» DOCUMENT SECTION:
──────────

Employee advocacy, social selling and influencer marketing are becoming increasingly popular and common strategies for brands to reach and share content with their target audience. However, they are still commonly interpreted and operationalized as totally separate tactics that in many cases sit within different teams. But when we take a step back and consider what each of these tactics have in common, it becomes apparent that people, the influence they have and brands’ lack of are what make each so effective, with content being the glue for each strategy.

So why should we integrate them and how can we do it?


Programs should not be managed in silos. Several times, employee advocacy programs are managed internally by HR, Employee Engagement or PR teams. If that is the case, it’s critical that these teams share plans and programs with other internal stakeholders like product marketing, social media, or advertising / media. Smart and innovative brands are integrating employee-driven programs into larger brand activations and influencer marketing programs
Michael Brito, VP, Zeno Group

Why you should integrate employee advocacy & influencer marketing

1) Marketing are experts at marketing, but are they experts at what you do?

In most cases, influencer marketing is led by the Marketing (including Social Media & Digital), PR or Comms teams. Now this is all well and good on a strategic and activation level, but your marketing team may not be experts at what your organization does. Marketing are great at taking specialist information, simplifying and turning it into exciting content, but are they able to to effectively engage and build meaningful relationships in real-time with your industry influencers? On the flip-side of this, your employees are the ones that are behind the everyday and are experts at what they do, so will be much better placed to build relationships with well aligned influencers. The below visual from Eleldman’s 2019 trust barometer demonstrates this really nicely.

Edelman Trust Barometer 2019

2) Much quicker and easier to scale

Now it doesn’t take complicated math to realize that if we open up the program beyond just the marketing team, to include more employees, we can build more relationships, much quicker. For example, if you have a marketing team of 5, and assume each member of the team can build relationships with a maximum of 10 influencers, we hit a plateau at 50 influencers. If however, we open up the program to include 200 employees within the wider organization, each of which being focused on building relationships with 10 influencers, we can build relationships with 2,000 influencers. To reiterate our first point too, given that your employees are experts, they’ll be able to build relationships much quicker and more effectively than marketing, so this number could be even higher.

3) Simultaneously help your employees become influencers, and your influencers to become true brand advocates

With the above said, connecting your employees with well aligned influencers will help your employees grow their profile and online influence, all while helping your influencers much more effectively become true advocates of your brand. More on how this works here.

──────────

» COLLECTED MATERIAL:
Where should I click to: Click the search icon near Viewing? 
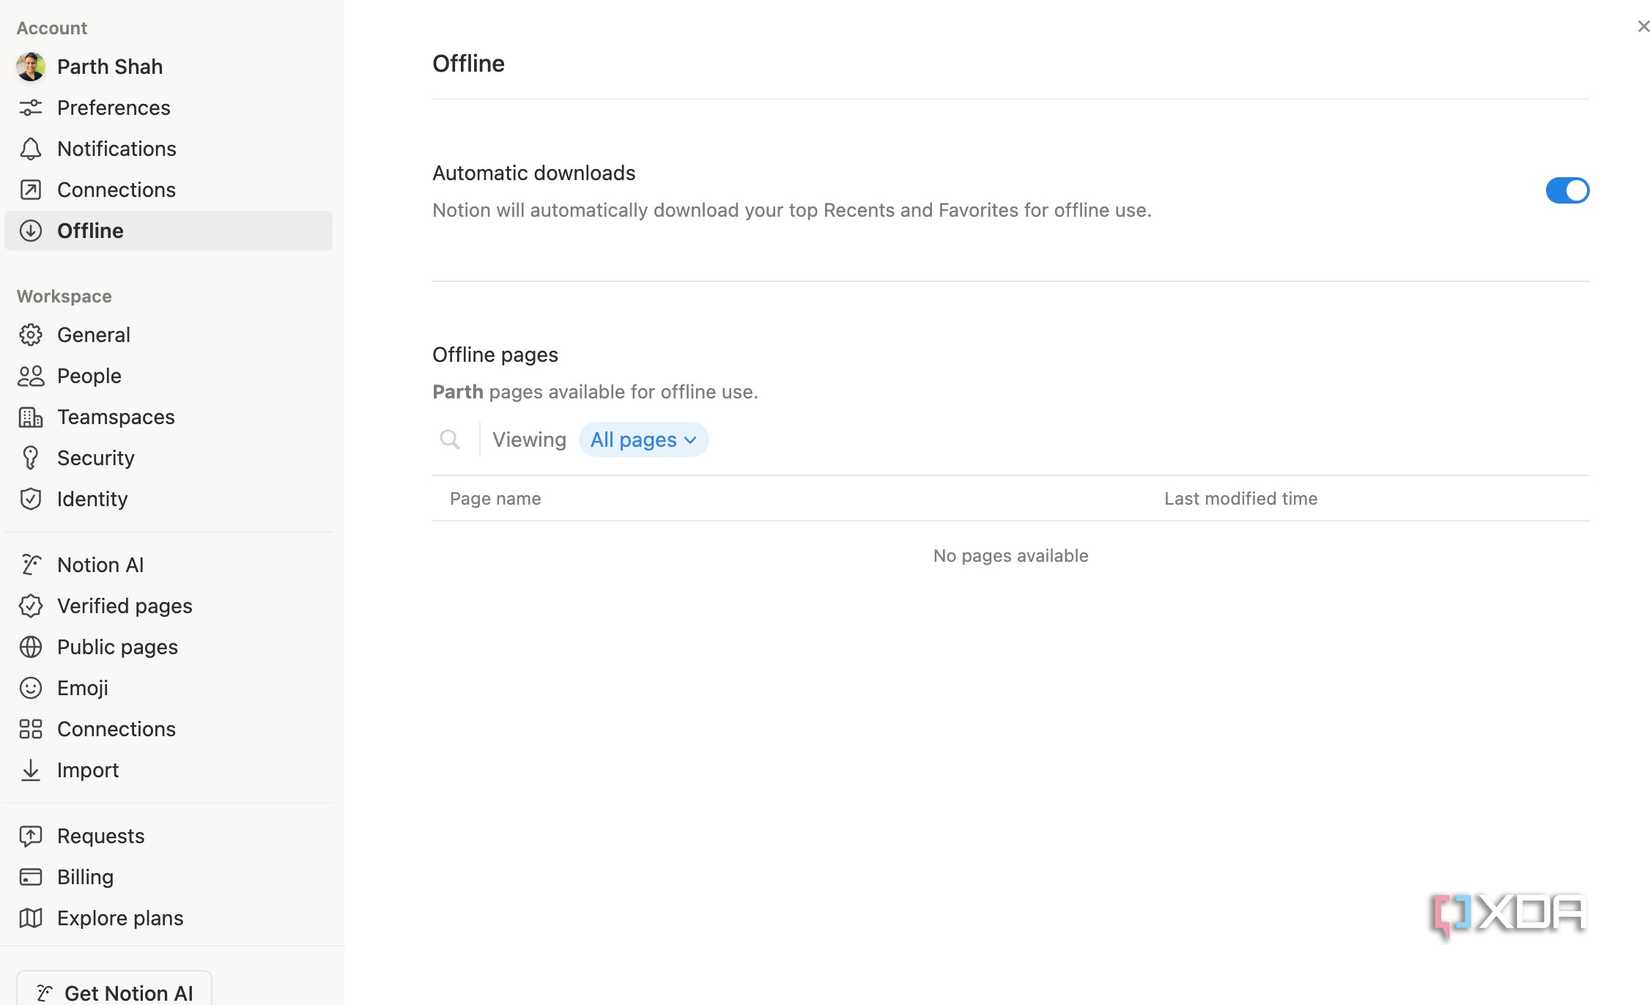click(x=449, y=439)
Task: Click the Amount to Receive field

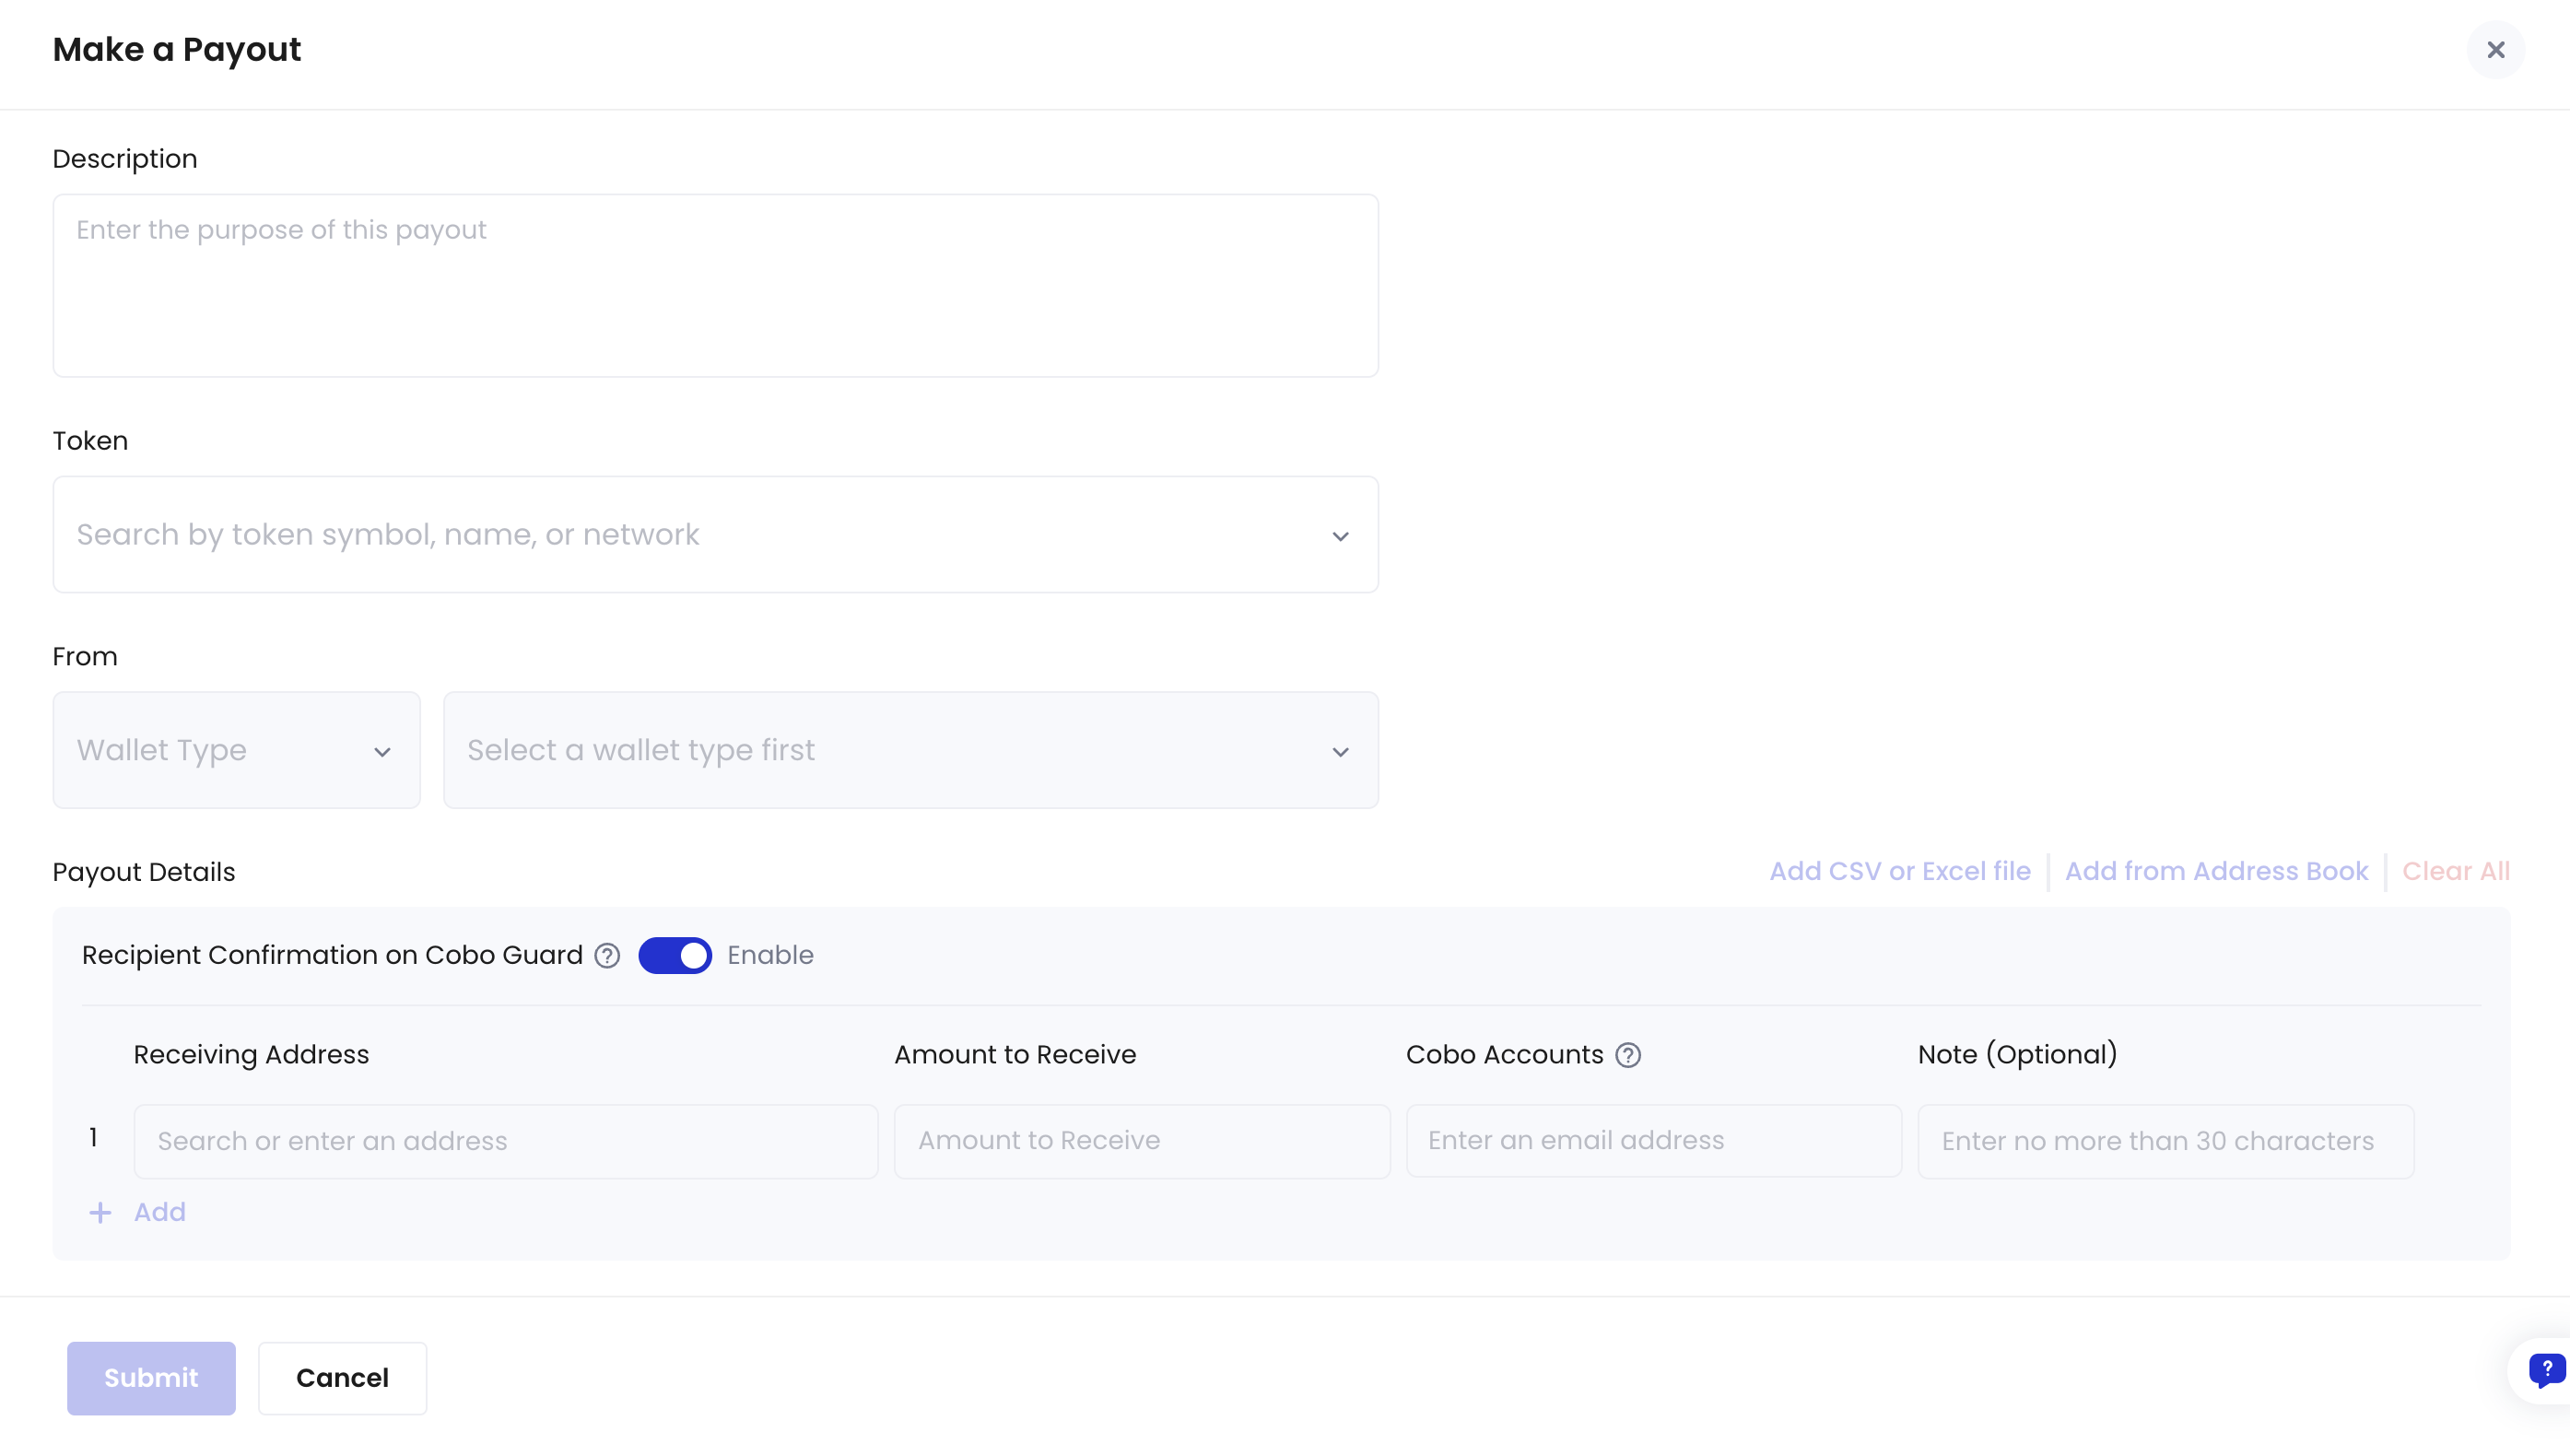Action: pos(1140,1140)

──────────

» SHORT EXERCISE A: According to the piece on employee advocacy and influencer marketing, at how many influencers does a marketing team of 5 hit a plateau if each member can build relationships with at most 10?
» SHORT EXERCISE B: From the piece on employee advocacy and influencer marketing, transcribe the passage starting with "Programs should not" and going on through "what you do?".

» TASK OUTPUT A: 50 influencers.

» TASK OUTPUT B:
Programs should not be managed in silos. Several times, employee advocacy programs are managed internally by HR, Employee Engagement or PR teams. If that is the case, it’s critical that these teams share plans and programs with other internal stakeholders like product marketing, social media, or advertising / media. Smart and innovative brands are integrating employee-driven programs into larger brand activations and influencer marketing programs
Michael Brito, VP, Zeno Group

Why you should integrate employee advocacy & influencer marketing

1) Marketing are experts at marketing, but are they experts at what you do?